EXERCISE PASSAGE
== Segment start ==

Androgen receptor (AR) signalling is essential to nearly all prostate cancers. Any alterations to AR-mediated transcription can have a profound effect on prostate carcinogenesis and tumour growth. Yet despite this importance, many critical aspects of AR activity are poorly understood. Specifically, there is a stark contrast between the number of AR binding sites on DNA (tens of thousands) and androgen-driven gene transcription (hundreds). Functional validation of these AR binding sites (ARBS) is required to better understand prostate cancer growth and development.

To characterize how AR induces transcription, we systematically tested the enhancer activity at every clinical ARBS with a novel massively multi-parallel enhancer assay. Interestingly, only 7% of ARBS were found to be AR-mediated enhancers. Demonstrating the importance of this functional approach, these enhancers could not be readily identified by descriptive techniques including epigenetic ChIPseq or DNA accessibility. Further, we observed that a large number of ARBS were constitutively active enhancers that were not affected by AR binding. In preliminary experiments we show that these constitutive enhancers work in concert with androgen-inducible enhancers. Finally combining these results with clinical whole genome sequencing and chromosomal confirmation capture methodologies we identified and validated specific somatic mutations at enhancer sites that may act as potential driver mutations. Using multiple functional genomic approaches, this work provides the first “map” of AR enhancers and their target genes.

== Segment end ==

PROBLEM TO WORK ON
Write out the passage on androgen receptor enhancers above, word for word, from "Androgen receptor (AR)" to "growth and development.".

EXERCISE DATA

== Segment start ==

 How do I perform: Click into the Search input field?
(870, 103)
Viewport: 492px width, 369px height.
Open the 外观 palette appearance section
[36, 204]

== Segment end ==

WRITTEN RESPONSE
Androgen receptor (AR) signalling is essential to nearly all prostate cancers. Any alterations to AR-mediated transcription can have a profound effect on prostate carcinogenesis and tumour growth. Yet despite this importance, many critical aspects of AR activity are poorly understood. Specifically, there is a stark contrast between the number of AR binding sites on DNA (tens of thousands) and androgen-driven gene transcription (hundreds). Functional validation of these AR binding sites (ARBS) is required to better understand prostate cancer growth and development.